WHAT IS EXPECTED :: Copy down every line of the data below word for word, leaving out the pictures.
[Start DATA ENTRIES]
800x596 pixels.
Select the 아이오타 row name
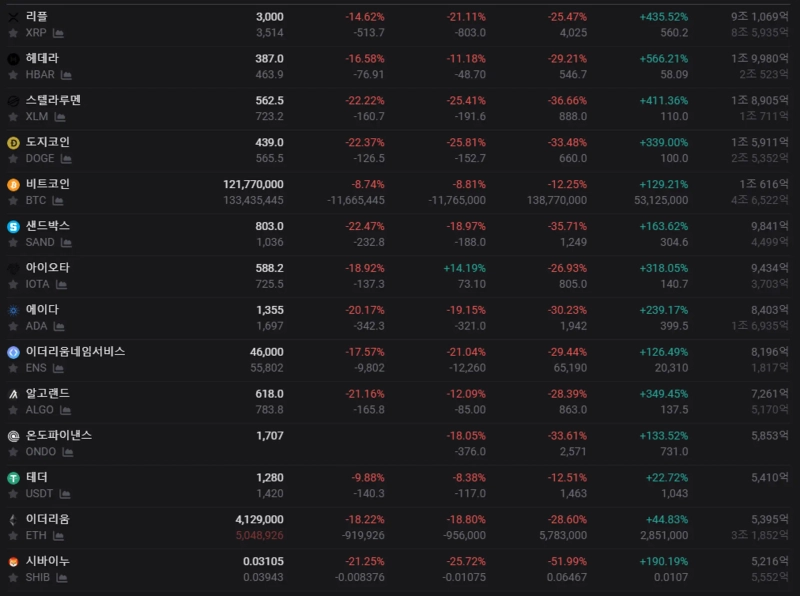pos(47,268)
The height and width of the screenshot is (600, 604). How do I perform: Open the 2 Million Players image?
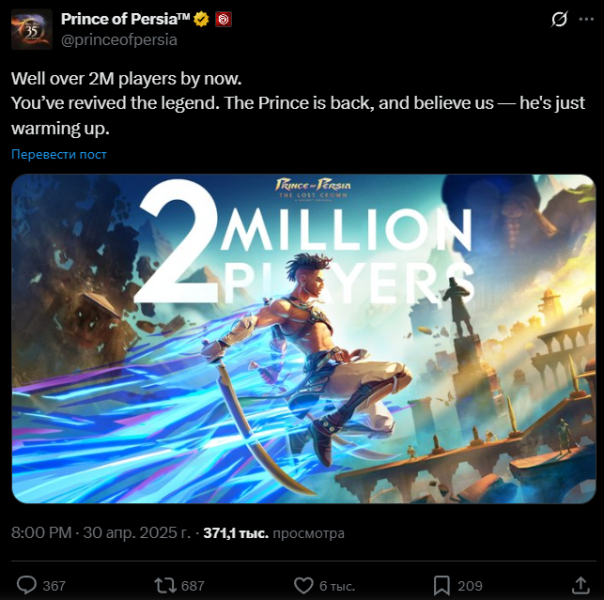tap(303, 338)
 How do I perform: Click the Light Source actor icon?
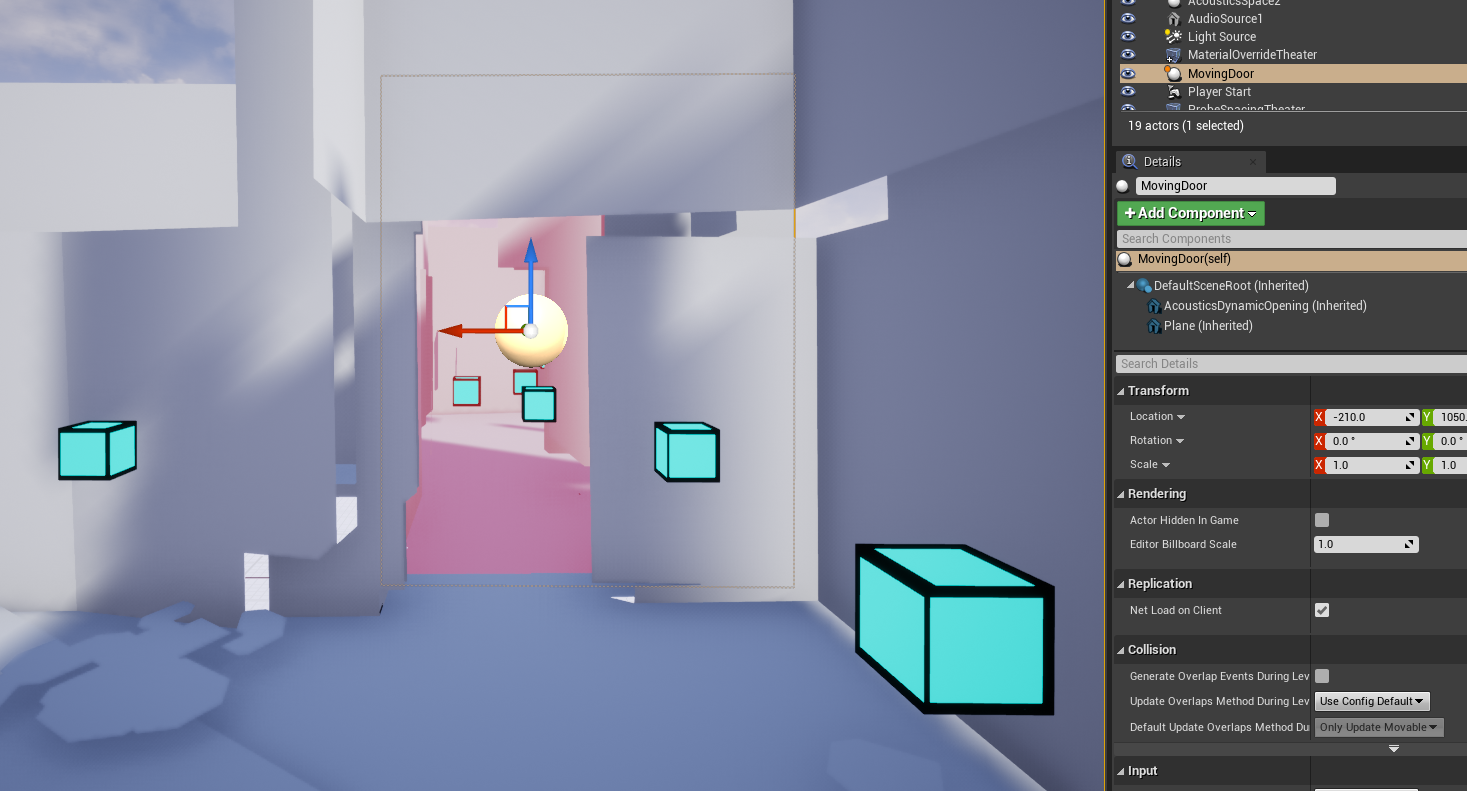click(1173, 37)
[End DATA ENTRIES]
ANSWER ::
800x596 pixels.
Select the 아이오타 row name
pos(47,268)
The height and width of the screenshot is (600, 604). How do I perform: Open the 2 Million Players image?
tap(303, 338)
 How do I perform: Click the Light Source actor icon?
click(1173, 37)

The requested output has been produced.